Monthly Archives: September 2013

Assembly and disassembly of magnetic mobile micro-robots towards deterministic 2-D reconfigurable micro-systems

Authors: Eric Diller, Chytra Pawashe, Steven Floyd, and Metin Sitti.

Source: The International Journal of Robotics Research.

Overall Review:

In this paper, a novel set of permanent magnet modules that are under 1mm in all dimensions is proposed to use in a reconfigurable micro-system.
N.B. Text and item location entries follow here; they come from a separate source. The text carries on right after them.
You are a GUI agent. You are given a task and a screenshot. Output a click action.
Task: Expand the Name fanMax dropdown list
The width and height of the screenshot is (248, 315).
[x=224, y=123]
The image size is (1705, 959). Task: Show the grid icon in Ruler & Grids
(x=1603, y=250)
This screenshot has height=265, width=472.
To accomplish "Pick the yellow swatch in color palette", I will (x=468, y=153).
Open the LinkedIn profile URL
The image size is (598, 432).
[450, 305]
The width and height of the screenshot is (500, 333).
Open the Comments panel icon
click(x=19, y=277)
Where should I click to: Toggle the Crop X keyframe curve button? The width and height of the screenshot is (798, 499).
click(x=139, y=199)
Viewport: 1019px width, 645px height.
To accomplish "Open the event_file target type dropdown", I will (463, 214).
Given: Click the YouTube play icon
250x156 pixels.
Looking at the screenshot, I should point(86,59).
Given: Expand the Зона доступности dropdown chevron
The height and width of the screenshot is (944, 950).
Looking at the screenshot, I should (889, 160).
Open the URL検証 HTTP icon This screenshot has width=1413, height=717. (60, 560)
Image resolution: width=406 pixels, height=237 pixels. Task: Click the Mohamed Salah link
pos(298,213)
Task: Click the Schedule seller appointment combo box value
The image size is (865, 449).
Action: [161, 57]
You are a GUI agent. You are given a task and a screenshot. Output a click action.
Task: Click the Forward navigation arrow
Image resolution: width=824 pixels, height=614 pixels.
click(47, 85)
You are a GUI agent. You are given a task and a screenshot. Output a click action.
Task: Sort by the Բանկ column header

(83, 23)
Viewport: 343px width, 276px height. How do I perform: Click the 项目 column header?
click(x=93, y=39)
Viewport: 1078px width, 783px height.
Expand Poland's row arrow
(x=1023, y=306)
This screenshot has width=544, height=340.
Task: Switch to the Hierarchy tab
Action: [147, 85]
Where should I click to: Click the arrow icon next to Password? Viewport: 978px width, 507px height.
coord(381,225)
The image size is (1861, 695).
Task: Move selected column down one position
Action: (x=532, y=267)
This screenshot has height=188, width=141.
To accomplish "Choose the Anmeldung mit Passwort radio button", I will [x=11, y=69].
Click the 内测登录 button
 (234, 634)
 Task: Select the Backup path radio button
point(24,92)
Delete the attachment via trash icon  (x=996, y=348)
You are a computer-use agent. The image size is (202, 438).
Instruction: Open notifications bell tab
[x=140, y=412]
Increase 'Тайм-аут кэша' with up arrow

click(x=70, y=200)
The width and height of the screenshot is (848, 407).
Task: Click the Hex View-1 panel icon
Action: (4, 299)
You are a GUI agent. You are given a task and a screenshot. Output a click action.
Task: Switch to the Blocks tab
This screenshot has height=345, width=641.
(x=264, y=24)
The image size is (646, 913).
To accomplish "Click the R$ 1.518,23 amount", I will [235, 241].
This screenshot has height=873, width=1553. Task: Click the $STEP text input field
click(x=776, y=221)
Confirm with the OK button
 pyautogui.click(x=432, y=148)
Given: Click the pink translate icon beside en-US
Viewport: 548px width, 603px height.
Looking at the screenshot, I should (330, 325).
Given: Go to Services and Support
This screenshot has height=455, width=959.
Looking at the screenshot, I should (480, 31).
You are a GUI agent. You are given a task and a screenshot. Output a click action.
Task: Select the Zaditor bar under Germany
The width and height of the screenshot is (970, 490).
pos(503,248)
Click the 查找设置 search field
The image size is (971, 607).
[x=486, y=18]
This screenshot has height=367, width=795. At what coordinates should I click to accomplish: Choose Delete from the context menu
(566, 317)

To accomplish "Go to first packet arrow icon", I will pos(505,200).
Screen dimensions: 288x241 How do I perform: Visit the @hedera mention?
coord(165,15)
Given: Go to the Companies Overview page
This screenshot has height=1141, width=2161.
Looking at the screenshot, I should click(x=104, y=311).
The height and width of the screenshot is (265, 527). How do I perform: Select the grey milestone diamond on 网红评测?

They are capable of locomoting on a 2-D surface. Multiple modules are controlled by using an electrostatic anchoring surface. Both assembling and disassembling are discussed and demonstrated in this paper.

In this paper, two kinds of micro robots are employed: shell-less robots, and shell-based robots.

Questions:

1. In Section 5.2, “On a polyurethane surface, it is clear that the shell-less Mag-uMods, which contact the surface with MPIP, are exhibiting higher friction coefficients than the shell-based Mag-uMods, which contact the surface with its ALIP shell. This difference would indicate that the polyurethane that binds the metallic powders in ALIP and MPIP is not the exposed material.” What is the meaning of the last sentence? What is the “exposed material”? Why the results imply that the polyurethane is not the “exposed material”?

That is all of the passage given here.